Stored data
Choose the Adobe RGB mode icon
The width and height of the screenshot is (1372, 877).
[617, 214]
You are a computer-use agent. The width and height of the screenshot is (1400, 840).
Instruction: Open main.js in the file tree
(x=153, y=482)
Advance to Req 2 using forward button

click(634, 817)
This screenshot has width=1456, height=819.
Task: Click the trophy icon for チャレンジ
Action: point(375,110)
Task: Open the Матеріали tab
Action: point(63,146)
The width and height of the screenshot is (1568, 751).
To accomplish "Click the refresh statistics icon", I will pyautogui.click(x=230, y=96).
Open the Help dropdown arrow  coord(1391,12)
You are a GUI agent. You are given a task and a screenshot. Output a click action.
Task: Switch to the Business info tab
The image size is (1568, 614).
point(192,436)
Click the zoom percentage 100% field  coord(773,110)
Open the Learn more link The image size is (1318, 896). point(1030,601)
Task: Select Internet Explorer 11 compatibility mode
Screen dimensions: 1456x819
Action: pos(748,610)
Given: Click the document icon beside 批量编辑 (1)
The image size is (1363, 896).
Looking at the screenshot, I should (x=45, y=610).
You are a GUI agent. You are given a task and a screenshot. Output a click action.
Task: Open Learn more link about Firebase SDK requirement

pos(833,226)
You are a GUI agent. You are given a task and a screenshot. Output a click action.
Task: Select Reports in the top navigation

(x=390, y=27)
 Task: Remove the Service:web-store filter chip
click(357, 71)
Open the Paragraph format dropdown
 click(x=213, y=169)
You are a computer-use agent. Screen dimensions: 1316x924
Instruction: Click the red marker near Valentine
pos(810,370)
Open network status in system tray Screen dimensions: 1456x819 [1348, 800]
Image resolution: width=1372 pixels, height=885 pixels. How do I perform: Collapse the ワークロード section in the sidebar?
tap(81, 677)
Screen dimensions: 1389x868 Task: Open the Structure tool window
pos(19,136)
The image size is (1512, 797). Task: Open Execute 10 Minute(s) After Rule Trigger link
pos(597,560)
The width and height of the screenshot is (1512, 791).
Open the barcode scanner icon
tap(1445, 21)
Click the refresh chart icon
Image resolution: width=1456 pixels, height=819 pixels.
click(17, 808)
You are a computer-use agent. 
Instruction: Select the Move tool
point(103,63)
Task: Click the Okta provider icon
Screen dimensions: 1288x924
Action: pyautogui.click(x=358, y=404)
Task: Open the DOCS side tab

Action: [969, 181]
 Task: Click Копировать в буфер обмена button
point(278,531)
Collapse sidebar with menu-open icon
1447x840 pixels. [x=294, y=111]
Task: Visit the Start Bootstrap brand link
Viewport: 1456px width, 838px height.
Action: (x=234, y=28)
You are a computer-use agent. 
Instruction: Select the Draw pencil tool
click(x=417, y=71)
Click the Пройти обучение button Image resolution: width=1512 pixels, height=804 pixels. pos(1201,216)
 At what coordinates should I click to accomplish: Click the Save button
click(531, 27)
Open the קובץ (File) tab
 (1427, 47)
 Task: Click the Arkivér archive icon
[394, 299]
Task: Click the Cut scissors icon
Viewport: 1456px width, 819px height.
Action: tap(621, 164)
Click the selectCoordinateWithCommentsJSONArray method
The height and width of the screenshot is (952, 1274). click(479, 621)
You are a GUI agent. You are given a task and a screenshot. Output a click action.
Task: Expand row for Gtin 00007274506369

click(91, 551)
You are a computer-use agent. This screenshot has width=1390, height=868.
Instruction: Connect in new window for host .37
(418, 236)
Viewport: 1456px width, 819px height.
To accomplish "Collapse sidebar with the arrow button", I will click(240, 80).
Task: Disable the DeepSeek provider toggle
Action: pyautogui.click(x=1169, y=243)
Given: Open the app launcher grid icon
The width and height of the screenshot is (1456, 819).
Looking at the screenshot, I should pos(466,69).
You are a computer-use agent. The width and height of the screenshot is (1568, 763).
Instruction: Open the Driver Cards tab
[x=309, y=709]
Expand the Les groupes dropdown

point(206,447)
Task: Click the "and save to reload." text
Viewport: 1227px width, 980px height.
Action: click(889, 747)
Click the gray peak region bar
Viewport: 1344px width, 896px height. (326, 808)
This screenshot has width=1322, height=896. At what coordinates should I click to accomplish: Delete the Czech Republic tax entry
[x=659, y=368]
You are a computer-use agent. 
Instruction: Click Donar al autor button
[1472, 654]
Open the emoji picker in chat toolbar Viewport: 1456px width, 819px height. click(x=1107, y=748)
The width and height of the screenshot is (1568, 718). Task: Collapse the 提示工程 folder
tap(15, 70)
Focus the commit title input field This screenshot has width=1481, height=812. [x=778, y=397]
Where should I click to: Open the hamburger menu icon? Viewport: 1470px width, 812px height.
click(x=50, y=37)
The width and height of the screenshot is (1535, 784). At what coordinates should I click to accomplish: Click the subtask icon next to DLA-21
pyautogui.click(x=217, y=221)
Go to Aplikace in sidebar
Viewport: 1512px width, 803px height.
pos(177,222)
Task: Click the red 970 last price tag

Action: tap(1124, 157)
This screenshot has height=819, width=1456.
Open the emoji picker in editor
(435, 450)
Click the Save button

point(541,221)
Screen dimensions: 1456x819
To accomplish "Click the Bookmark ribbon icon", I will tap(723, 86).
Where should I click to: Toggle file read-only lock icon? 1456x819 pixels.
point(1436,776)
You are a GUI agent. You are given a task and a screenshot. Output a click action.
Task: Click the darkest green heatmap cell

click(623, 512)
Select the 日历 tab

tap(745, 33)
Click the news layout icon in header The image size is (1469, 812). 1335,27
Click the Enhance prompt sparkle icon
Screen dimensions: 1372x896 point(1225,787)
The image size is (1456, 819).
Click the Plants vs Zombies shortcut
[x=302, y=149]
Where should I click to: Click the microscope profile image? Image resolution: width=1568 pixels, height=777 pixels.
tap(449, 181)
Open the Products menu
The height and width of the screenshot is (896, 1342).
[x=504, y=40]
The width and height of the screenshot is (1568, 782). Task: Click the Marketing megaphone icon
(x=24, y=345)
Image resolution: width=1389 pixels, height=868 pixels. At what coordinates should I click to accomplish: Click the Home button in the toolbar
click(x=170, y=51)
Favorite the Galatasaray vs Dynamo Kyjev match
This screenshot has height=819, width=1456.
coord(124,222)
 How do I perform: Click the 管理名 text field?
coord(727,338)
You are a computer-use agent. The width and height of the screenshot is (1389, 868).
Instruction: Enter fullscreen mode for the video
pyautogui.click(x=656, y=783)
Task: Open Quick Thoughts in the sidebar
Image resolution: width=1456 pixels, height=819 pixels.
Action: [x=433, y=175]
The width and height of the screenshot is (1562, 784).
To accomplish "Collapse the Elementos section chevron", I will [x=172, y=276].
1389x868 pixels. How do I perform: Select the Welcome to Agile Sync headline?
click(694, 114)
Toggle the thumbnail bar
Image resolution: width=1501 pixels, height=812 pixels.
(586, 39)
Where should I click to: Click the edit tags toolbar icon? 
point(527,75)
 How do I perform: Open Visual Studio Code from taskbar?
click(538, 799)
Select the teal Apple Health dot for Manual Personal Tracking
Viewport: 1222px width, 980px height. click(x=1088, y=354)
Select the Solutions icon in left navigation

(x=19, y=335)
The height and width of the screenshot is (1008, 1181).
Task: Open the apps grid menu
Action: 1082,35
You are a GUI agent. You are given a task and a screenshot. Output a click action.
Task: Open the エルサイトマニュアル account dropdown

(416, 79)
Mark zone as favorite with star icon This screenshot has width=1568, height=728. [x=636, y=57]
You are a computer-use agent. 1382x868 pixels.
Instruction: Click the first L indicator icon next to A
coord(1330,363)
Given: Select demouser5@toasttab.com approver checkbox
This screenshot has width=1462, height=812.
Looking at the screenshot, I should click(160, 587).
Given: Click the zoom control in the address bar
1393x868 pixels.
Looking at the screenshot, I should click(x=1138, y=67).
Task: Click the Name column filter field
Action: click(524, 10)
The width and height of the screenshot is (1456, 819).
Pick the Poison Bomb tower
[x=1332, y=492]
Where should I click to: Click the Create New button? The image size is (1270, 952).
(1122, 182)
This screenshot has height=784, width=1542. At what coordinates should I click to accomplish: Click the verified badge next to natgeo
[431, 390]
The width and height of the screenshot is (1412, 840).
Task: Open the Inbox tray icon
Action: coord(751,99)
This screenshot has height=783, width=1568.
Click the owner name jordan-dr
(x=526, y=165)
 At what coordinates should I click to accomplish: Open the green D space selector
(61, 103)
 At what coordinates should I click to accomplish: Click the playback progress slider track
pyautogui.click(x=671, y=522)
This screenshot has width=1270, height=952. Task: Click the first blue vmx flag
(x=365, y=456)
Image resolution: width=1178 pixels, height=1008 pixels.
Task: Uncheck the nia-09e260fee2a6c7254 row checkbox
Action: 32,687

(Your assignment):
Return every line of the entries above that the string "zoom" appears in.

(Answer):
Click the zoom percentage 100% field  coord(773,110)
Given: Click the zoom control in the address bar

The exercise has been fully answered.